O encantador charme do cinema francês ganha um atrativo a mais na estreia dessa semana. Tomboy, filme dirigido por Céline Sciamma, exala o carisma e a simplicidade que crianças lidam com as situações.
Uma garota que se passa por garoto e experimenta os limites da sua própria identidade sexual é o ponto principal da obra, que constrói sua história com uma visão bastante infantil.
Jeito de moleque, preferência pela cor azul, cabelos curtos e roupas despojadas, fazem com que Laure decida apresentar-se como menino para seus novos vizinhos, usando o nome de Michael.
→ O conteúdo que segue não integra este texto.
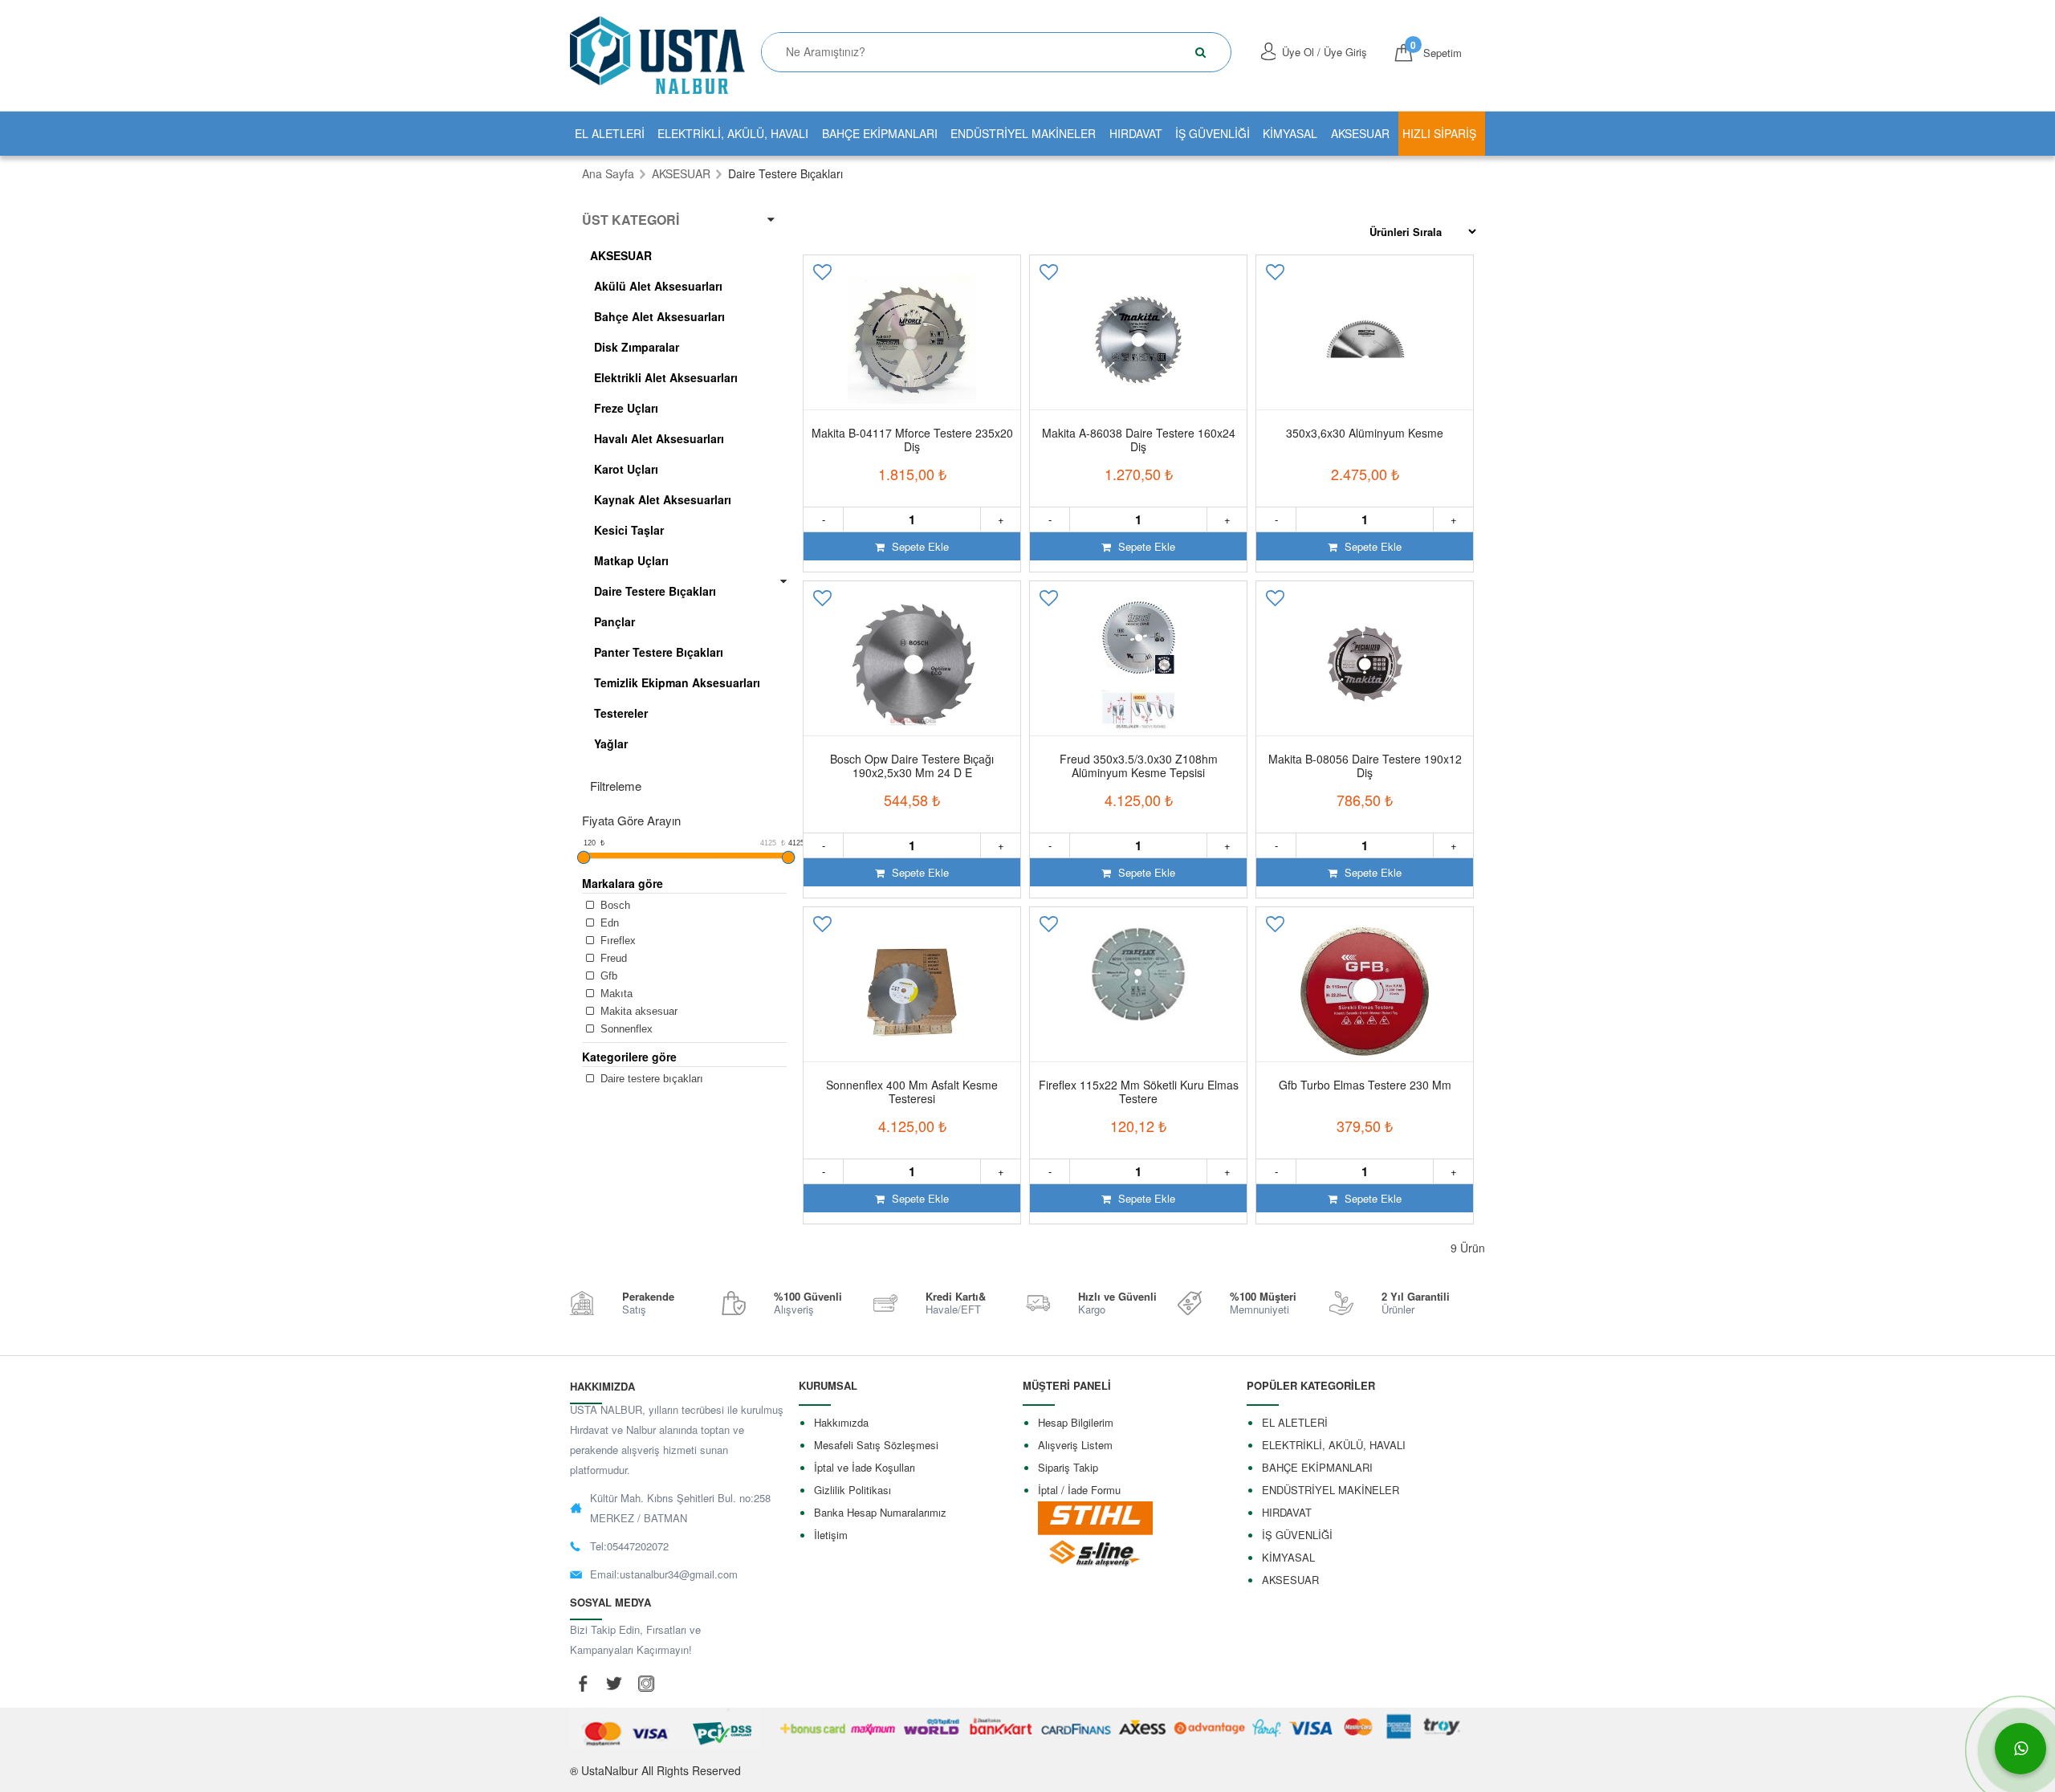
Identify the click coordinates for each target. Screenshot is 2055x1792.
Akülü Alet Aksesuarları (658, 286)
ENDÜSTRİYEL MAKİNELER (1023, 133)
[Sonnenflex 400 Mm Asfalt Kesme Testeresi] (912, 991)
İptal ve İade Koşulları (864, 1467)
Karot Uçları (626, 469)
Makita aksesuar (637, 1011)
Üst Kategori (630, 219)
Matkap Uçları (631, 560)
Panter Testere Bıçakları (658, 652)
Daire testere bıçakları (650, 1079)
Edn (608, 923)
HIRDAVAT (1135, 133)
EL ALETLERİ (610, 133)
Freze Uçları (626, 408)
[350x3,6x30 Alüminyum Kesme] (1364, 339)
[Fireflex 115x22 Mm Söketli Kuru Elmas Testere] (1138, 991)
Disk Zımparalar (636, 347)
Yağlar (611, 743)
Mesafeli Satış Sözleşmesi (876, 1444)
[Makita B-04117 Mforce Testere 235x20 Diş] (912, 339)
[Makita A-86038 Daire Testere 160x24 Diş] (1138, 339)
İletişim (831, 1534)
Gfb (607, 976)
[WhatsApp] (2020, 1748)
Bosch (613, 905)
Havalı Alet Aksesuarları (659, 438)
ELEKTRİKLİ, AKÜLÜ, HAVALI (732, 133)
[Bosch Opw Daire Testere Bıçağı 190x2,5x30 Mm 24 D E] (912, 665)
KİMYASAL (1290, 133)
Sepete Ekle (919, 546)
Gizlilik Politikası (852, 1489)
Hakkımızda (841, 1422)
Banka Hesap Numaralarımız (880, 1512)
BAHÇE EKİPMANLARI (880, 133)
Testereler (621, 713)
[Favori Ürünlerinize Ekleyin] (824, 277)
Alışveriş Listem (1075, 1444)
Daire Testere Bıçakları (655, 591)
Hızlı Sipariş (1439, 133)
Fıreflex (616, 941)
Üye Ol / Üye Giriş (1324, 51)
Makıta (615, 994)
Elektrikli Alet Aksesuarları (666, 377)
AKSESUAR (1360, 133)
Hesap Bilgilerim (1075, 1422)
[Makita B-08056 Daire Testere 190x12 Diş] (1364, 665)
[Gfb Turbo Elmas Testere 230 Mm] (1364, 991)
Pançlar (614, 621)
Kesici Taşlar (629, 530)
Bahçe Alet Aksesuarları (659, 316)
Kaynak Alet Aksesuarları (662, 499)
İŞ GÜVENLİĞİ (1212, 133)
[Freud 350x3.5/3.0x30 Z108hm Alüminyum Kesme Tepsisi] (1138, 665)
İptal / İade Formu (1079, 1489)
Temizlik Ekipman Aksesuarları (677, 682)
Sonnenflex (625, 1029)
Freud (612, 958)
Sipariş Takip (1068, 1467)
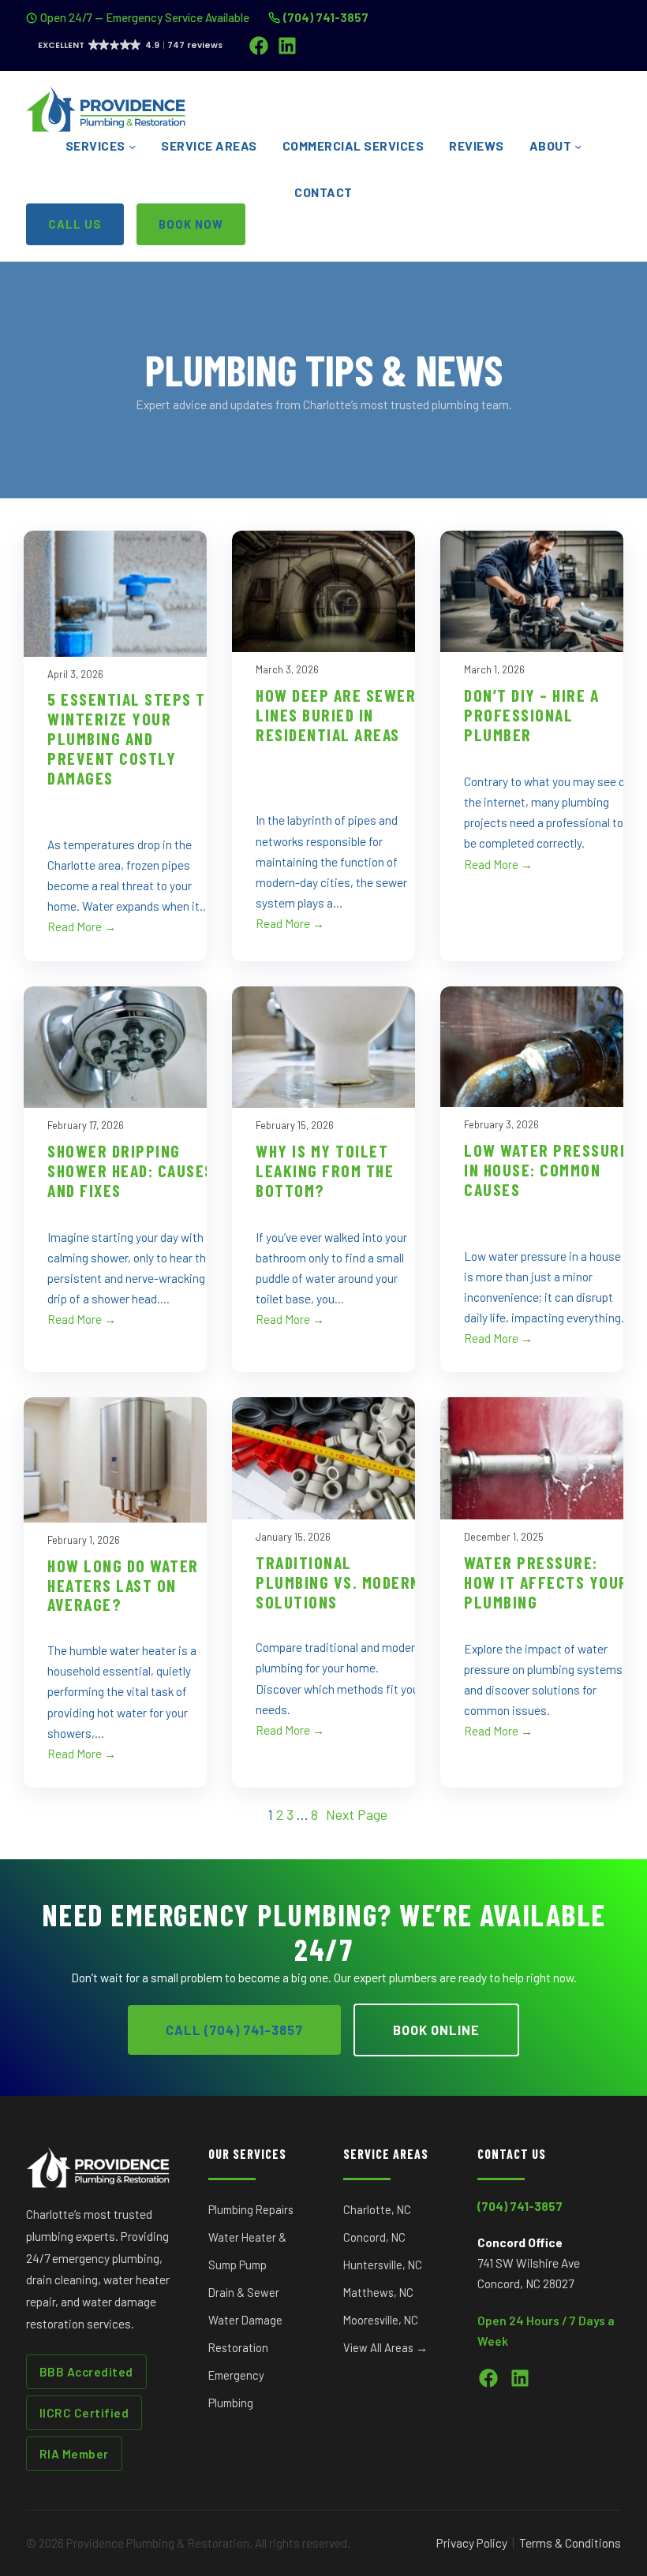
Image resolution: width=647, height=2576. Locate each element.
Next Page (356, 1814)
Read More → (81, 926)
Ao mesmo tempo que toda aquela aparência me fazia acreditar que a personagem poderia mesmo ser um menino, o medo com que aquela menina linda sofresse qualquer tipo de agressão e preconceito me deixou tenso por toda sessão.
Me lembrei de quando eu brincava na rua e como era importante a opinião dos meus 'amiguinhos' pra mim. Em uma época que falar de 'bulling' virou moda, me coloquei no lugar da personagem e nos medos que estavam por vir.
Os pais não sabiam de nada e a farsa ganhava sempre novos desafios. Como fazer xixi na rua? E aproveitar a piscina? E o primeiro beijo? Laure/Michael mostrou seu lado infantil em momentos divertidos e criativos de solução.
O ponto forte do filme está na sinceridade da protagonista, que mesmo se passando por um garoto, mostra seu cuidado e carinho com a irmã mais nova, com os amigos e com a família.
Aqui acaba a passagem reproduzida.